Apart from the integrity of the hernia repair, QOL after surgery is also an important consideration, and global measures of outcome that integrate improvements in symptoms and post-surgical side effects should also be considered when determining surgical success [29]. It is well known that laparoscopic fundoplication for GERD can significantly improve QOL [30, 31]. To compare QOL improvements across the different trial cohorts, we limited the meta-analysis to the SF-36, GIQOL, and HRQL scales. Our results suggested that mesh repair was associated with greater short-term improvements in the SF-36 scales, and the magnitude of the OR was slightly in favor of the mesh group when using HRQL, although differences were not seen for the GIQOL score. The data underpinning the SF-36 and HRQL scores were from studies that used biological mesh, whereas the GIQOL data came from studies that used a permanent mesh. It is feasible that the different types of mesh impact QOL differently, and that the use of a biological mesh reduces or eliminates the risk of problems which might accompany excessive scarring around a permanent mesh material. However, the data in our study are not definitive, and this is an area for future research. Moreover, our analysis suggests that mesh-augmentation does not impact many of the symptoms assessed by analog scales, including typical symptoms of GERD (heartburn and regurgitation) and atypical symptoms like non-cardiac chest pain. However, dysphagia appeared to be impacted by mesh-augmentation, with lower levels of post-surgery improvement, compared to a primary suture repair, although these results should be considered cautiously as the heterogeneity was high (I 2 = 87%).

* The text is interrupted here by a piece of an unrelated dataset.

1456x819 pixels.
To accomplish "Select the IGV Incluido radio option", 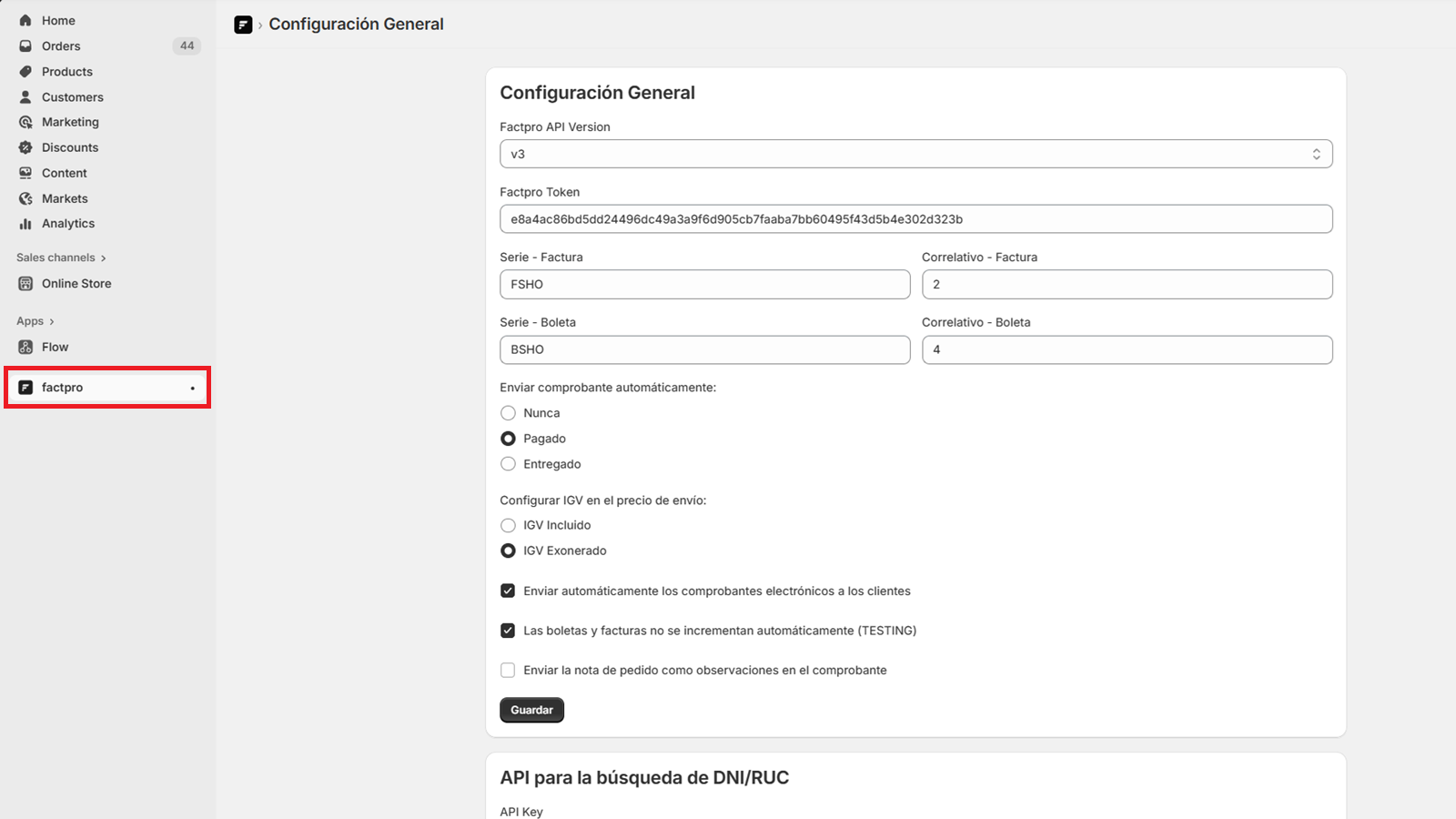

Our meta-analysis has some inherent limitations. Seven of the eleven studies included in the meta-analysis were not randomized. This increases the risk of selection and detection bias. A wide variety of surgical techniques were also used, mesh shapes and mesh types were used (biological and permanent mesh), and differences between techniques were beyond the scope of this meta-analysis. In addition, outcomes for most studies were short term, with only one study reporting longer term outcomes, and these outcomes differed significantly from the earlier reported short-term outcomes.

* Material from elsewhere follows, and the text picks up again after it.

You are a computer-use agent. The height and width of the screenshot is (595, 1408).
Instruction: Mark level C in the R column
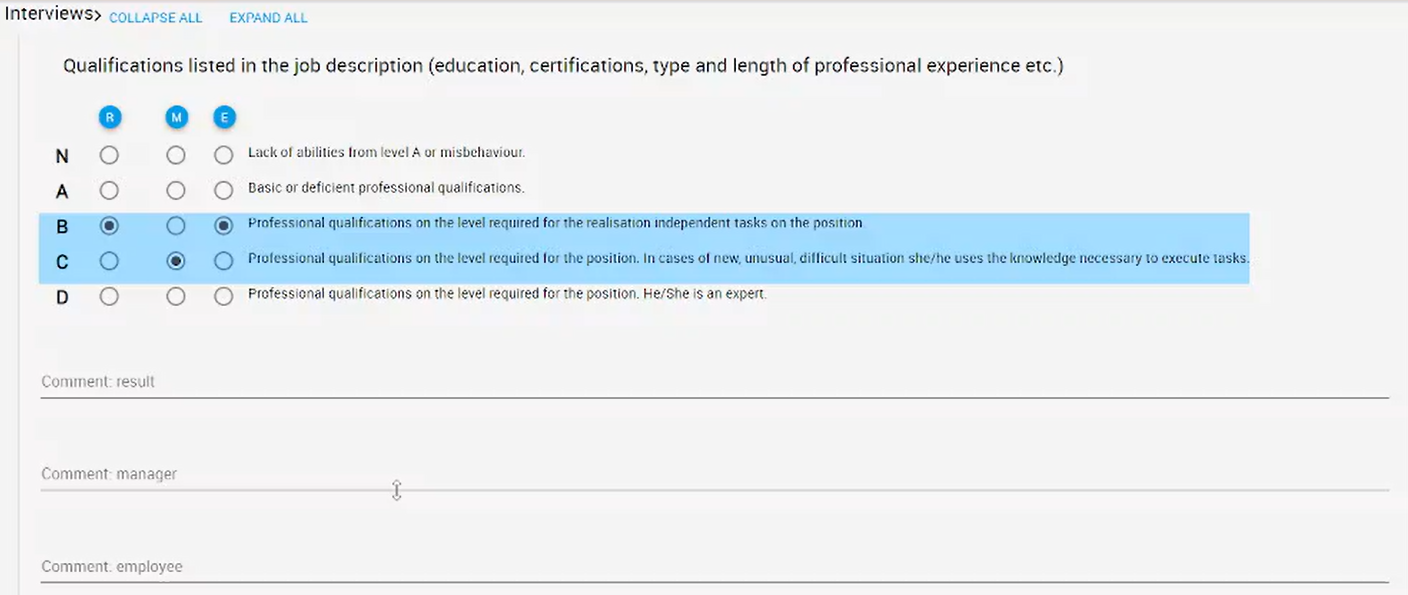[x=109, y=260]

In conclusion, our meta-analysis suggests that mesh-augmentation should at least be considered for repair of HH. Compared to primary suture repair, mesh repair of HH appears to be associated with a lower recurrence risk at short-term follow-up, a similar pattern of complications and reflux symptoms, but perhaps offset by more dysphagia. Biological mesh was also associated with better short-term QOL scores. However, the limitations of short-term follow-up in most studies and heterogeneity of surgical techniques, suggest that data should be interpreted cautiously, and the case for routine use of mesh for HH repair is yet to be proven. Further studies should also consider the impact of different mesh configurations and types.